**What you are asked to do**
Look below for the line with "MĪNA, HORÓSCOPO LUNES", and from there restate every line word for word until the entries end.

**Extracted material**

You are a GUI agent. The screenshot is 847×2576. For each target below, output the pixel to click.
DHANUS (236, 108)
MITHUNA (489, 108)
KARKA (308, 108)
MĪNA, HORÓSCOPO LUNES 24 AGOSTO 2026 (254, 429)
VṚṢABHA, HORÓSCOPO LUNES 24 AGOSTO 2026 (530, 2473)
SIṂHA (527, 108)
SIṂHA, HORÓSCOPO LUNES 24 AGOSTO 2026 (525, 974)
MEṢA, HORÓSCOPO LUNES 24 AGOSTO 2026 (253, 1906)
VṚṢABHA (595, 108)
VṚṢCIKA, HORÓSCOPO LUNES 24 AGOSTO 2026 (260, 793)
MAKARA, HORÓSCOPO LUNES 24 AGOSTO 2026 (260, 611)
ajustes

**Exercise result**
MĪNA, HORÓSCOPO LUNES 24 AGOSTO 2026 (254, 429)
VṚṢABHA, HORÓSCOPO LUNES 24 AGOSTO 2026 (530, 2473)
SIṂHA (527, 108)
SIṂHA, HORÓSCOPO LUNES 24 AGOSTO 2026 (525, 974)
MEṢA, HORÓSCOPO LUNES 24 AGOSTO 2026 (253, 1906)
VṚṢABHA (595, 108)
VṚṢCIKA, HORÓSCOPO LUNES 24 AGOSTO 2026 (260, 793)
MAKARA, HORÓSCOPO LUNES 24 AGOSTO 2026 (260, 611)
ajustes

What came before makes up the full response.